QUOTED PASSAGE
The new proposed fees would cost $2,000 for the application and $3,000 per year to operate a dispensary.
Allowed to carry 2 ounces and 6 plants per patient, Kieta said that the concerns for regulating the quality of the medication are real. He noted that already two or three potential suppliers drop into the Center every day, pitching their product. Fact is, the market just isn’t dependable yet, he said. To be legal, for example, the pot has to be grown in Colorado. As it is, his consultants reject more than half the pot he has them test, either for lack of quality or because it appears to be grown out of state.
There’s also some confusion over the fact that both growers and dispensers have to be “primary care givers” under the current law. Can a grower and a dispenser both be primary care givers to the same patient?
Keita is currently discussing the matter with his lawyer Barry Fink, who works alongside Warren Edson, coauthor of Amendment 20. Kieta wants to know if he should hire growers as employees or bring them on as partners. “Long term, I’m looking to create a grow site and cut out 58 percent of my costs for marijuana.”
Winning over the mommies
Members of the web-based community group Highland Mommies have mixed feelings about Kieta’s business. He only recently began communicating with the group to try and ameliorate concerns, inviting them to use the community events and outreach space he has allotted at the Center space and to attend an open house. He said he took some time to reach out because he wasn’t ready.

Collected data entries:
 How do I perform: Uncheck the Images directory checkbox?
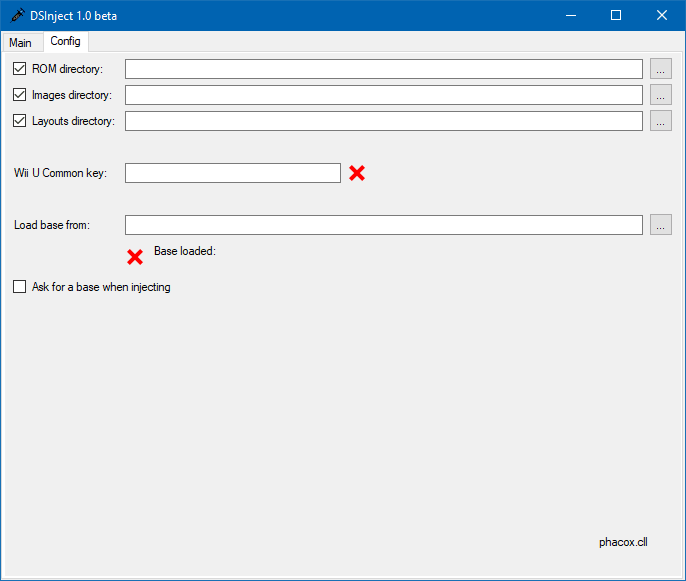click(19, 94)
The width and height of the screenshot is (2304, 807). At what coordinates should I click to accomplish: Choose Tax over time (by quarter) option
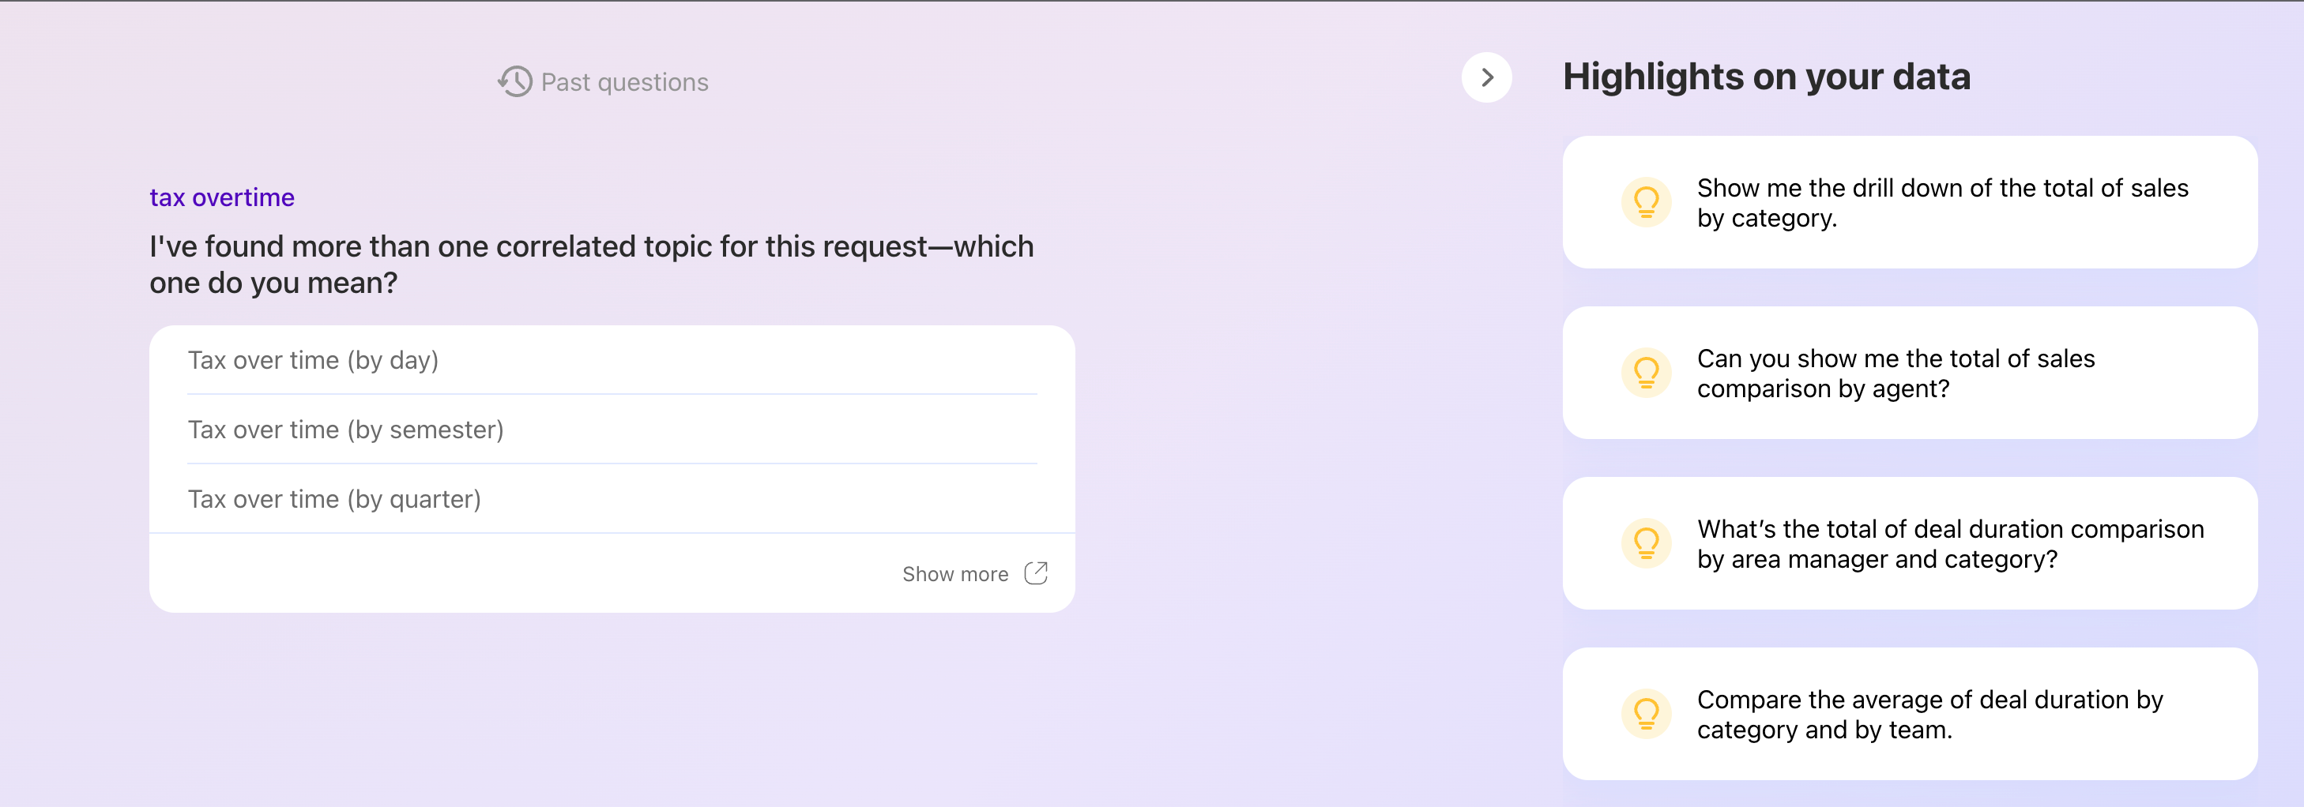pyautogui.click(x=334, y=499)
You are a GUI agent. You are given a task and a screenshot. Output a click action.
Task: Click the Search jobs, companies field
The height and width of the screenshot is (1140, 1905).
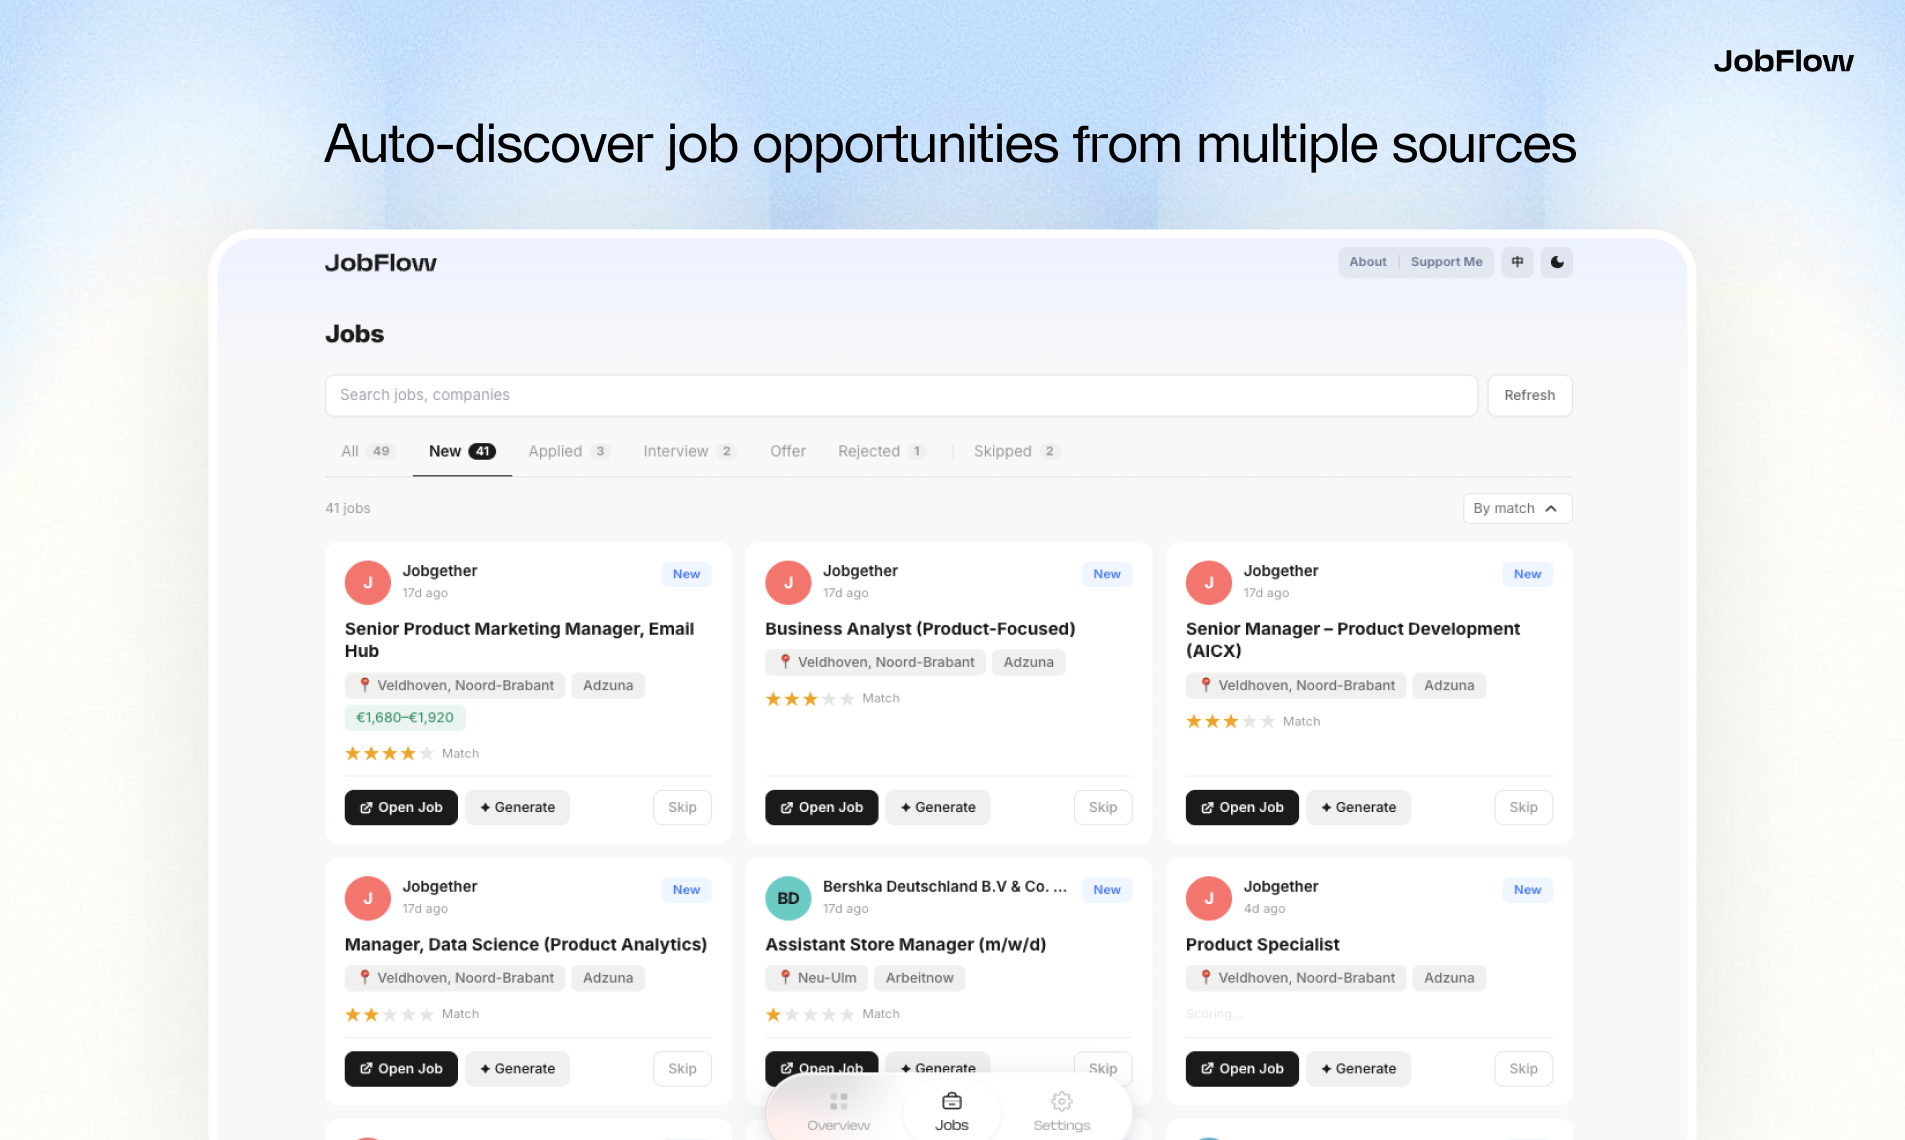[901, 395]
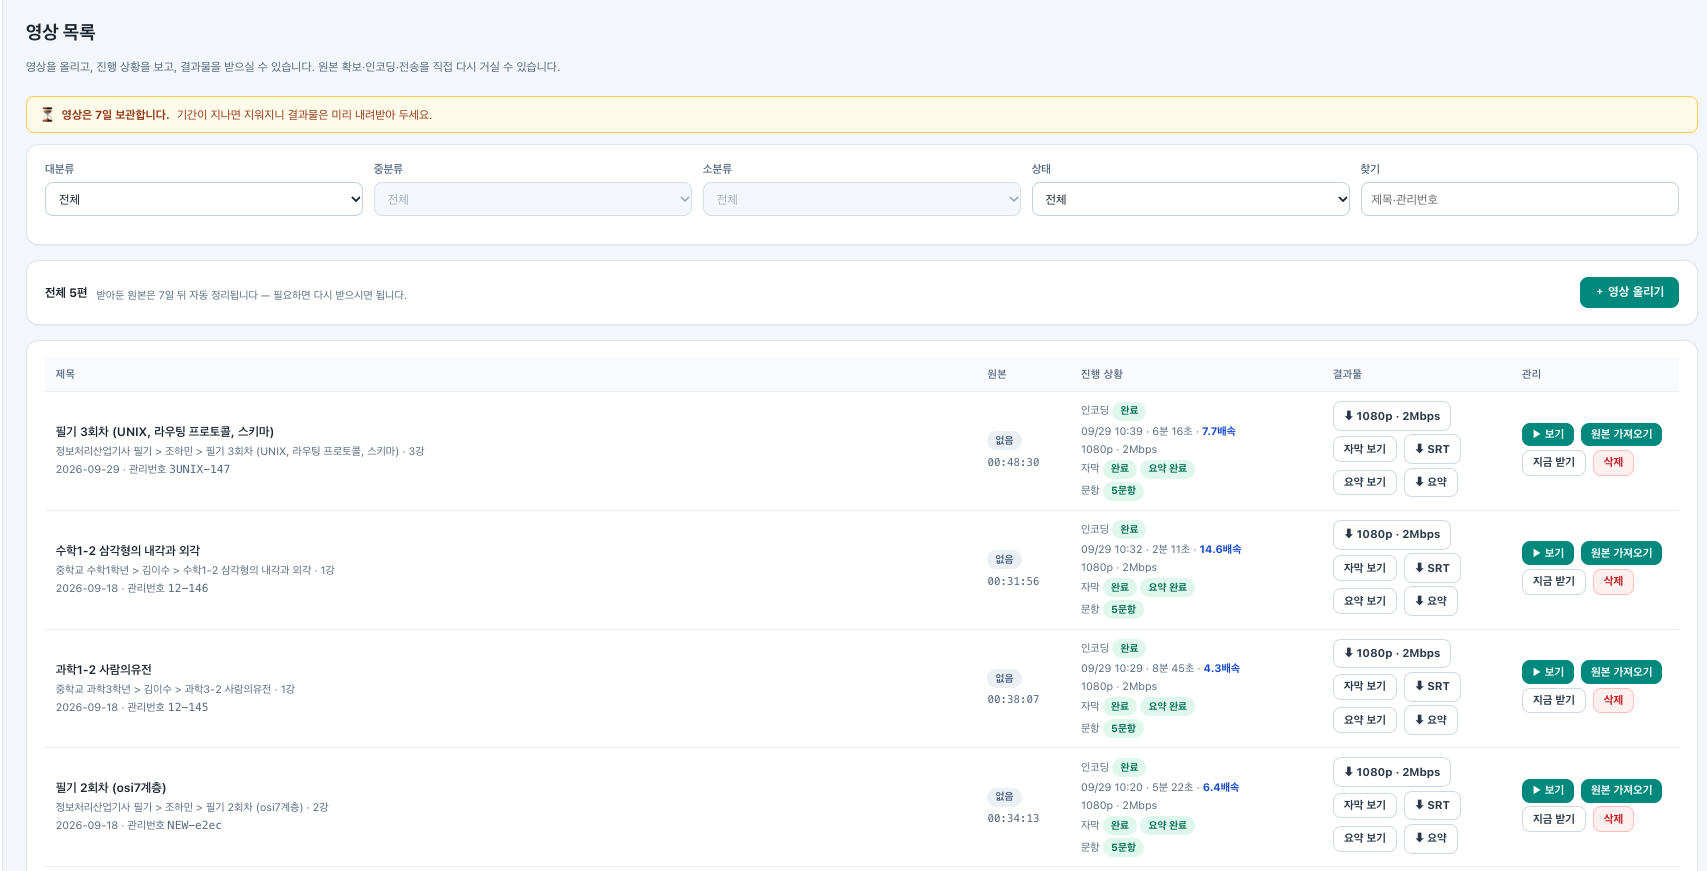Download 요약 for 필기 2회차 row
Image resolution: width=1707 pixels, height=871 pixels.
tap(1430, 838)
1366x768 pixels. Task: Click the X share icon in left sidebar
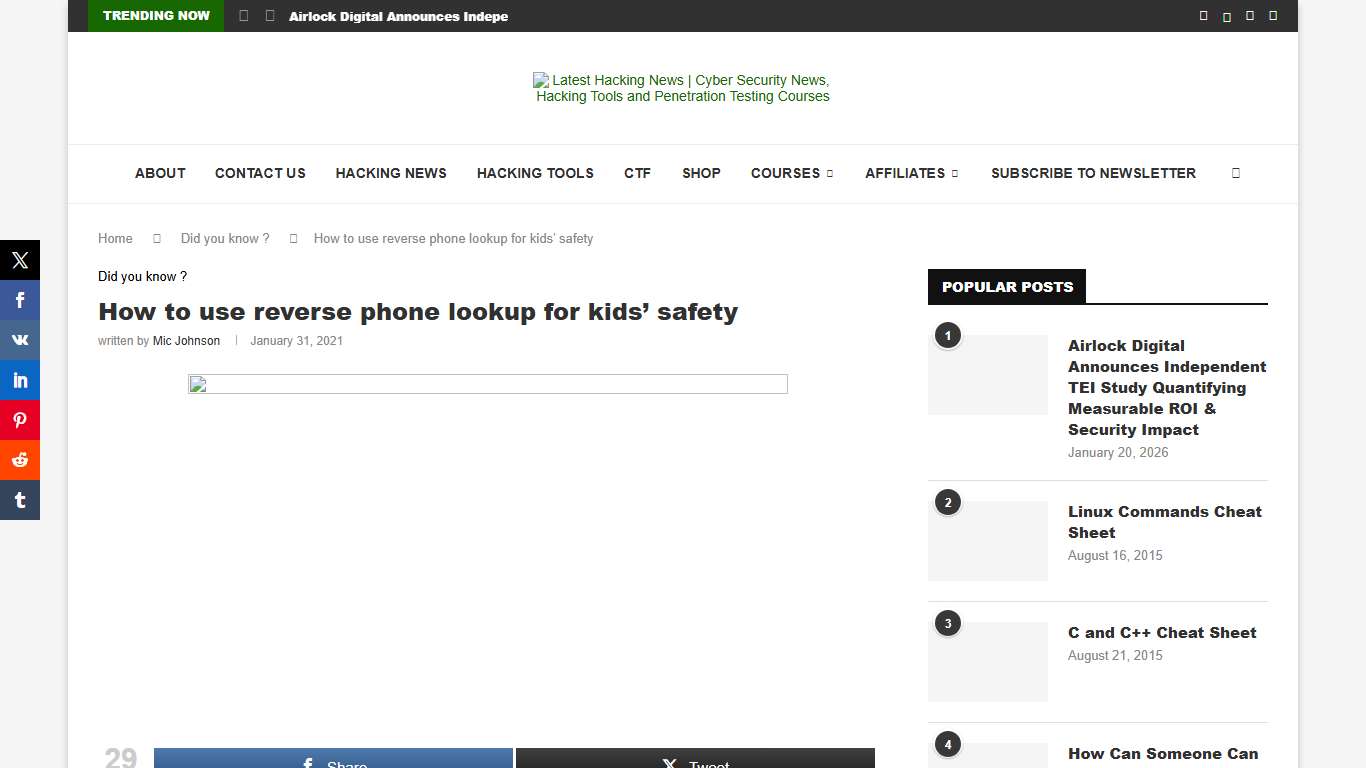click(20, 260)
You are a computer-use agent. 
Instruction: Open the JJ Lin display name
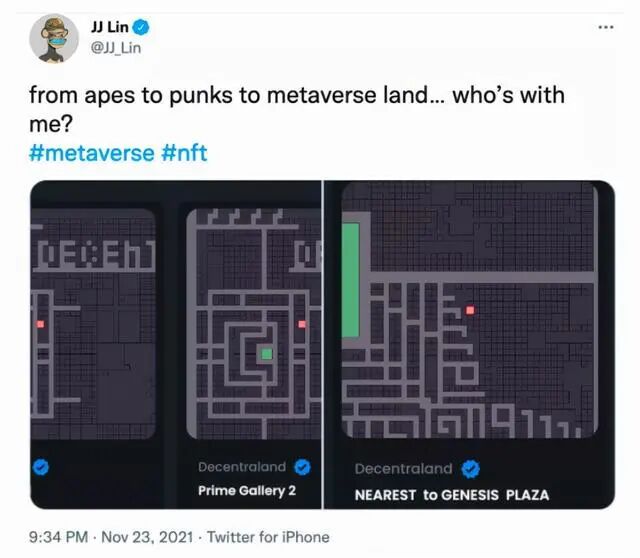109,27
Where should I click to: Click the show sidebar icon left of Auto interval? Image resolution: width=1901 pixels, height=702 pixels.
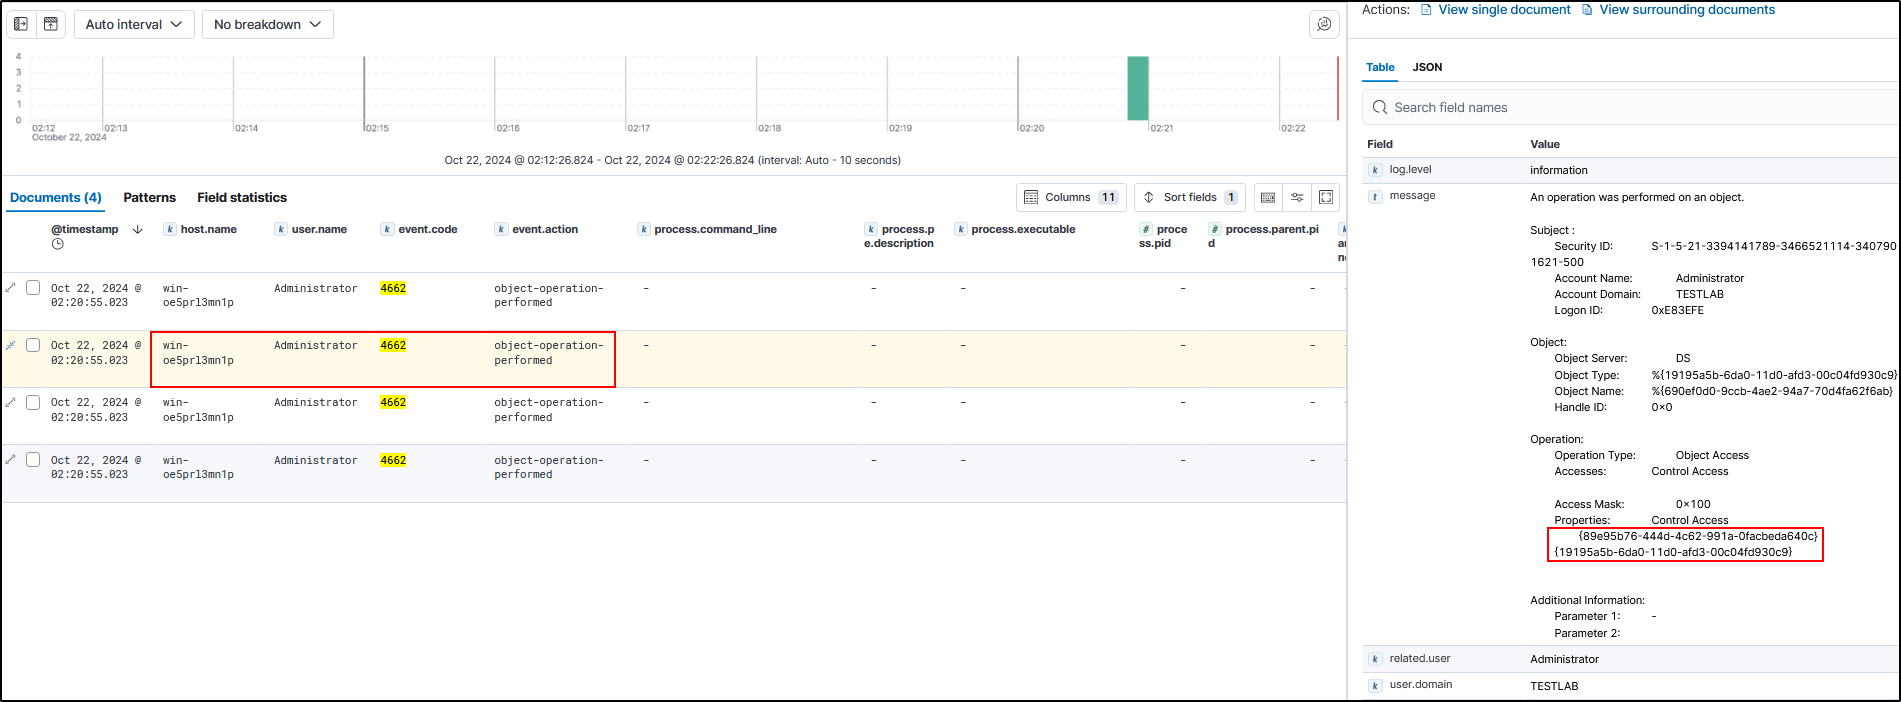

EXERCISE 1
Using the article on the medical marijuana dispensary, decide whether each statement agrees with the text: (a) the proposed application fee is $2,000; (b) marijuana grown in any state may be sold legally; (c) fewer than a quarter of the tested samples are rejected. For each, give yes or no and quote the words that decide it.
EXERCISE 2
In the article on the medical marijuana dispensary, what is the proposed yearly fee for operating a dispensary?
EXERCISE 3
Transcribe the article on the medical marijuana dispensary from "Allowed to carry" up to and including "out of state.".

EXERCISE OUTPUT 1
(a) Yes: "$2,000 for the application"
(b) No: "To be legal, for example, the pot has to be grown in Colorado."
(c) No: "his consultants reject more than half the pot he has them test"

EXERCISE OUTPUT 2
$3,000 per year.

EXERCISE OUTPUT 3
Allowed to carry 2 ounces and 6 plants per patient, Kieta said that the concerns for regulating the quality of the medication are real. He noted that already two or three potential suppliers drop into the Center every day, pitching their product. Fact is, the market just isn’t dependable yet, he said. To be legal, for example, the pot has to be grown in Colorado. As it is, his consultants reject more than half the pot he has them test, either for lack of quality or because it appears to be grown out of state.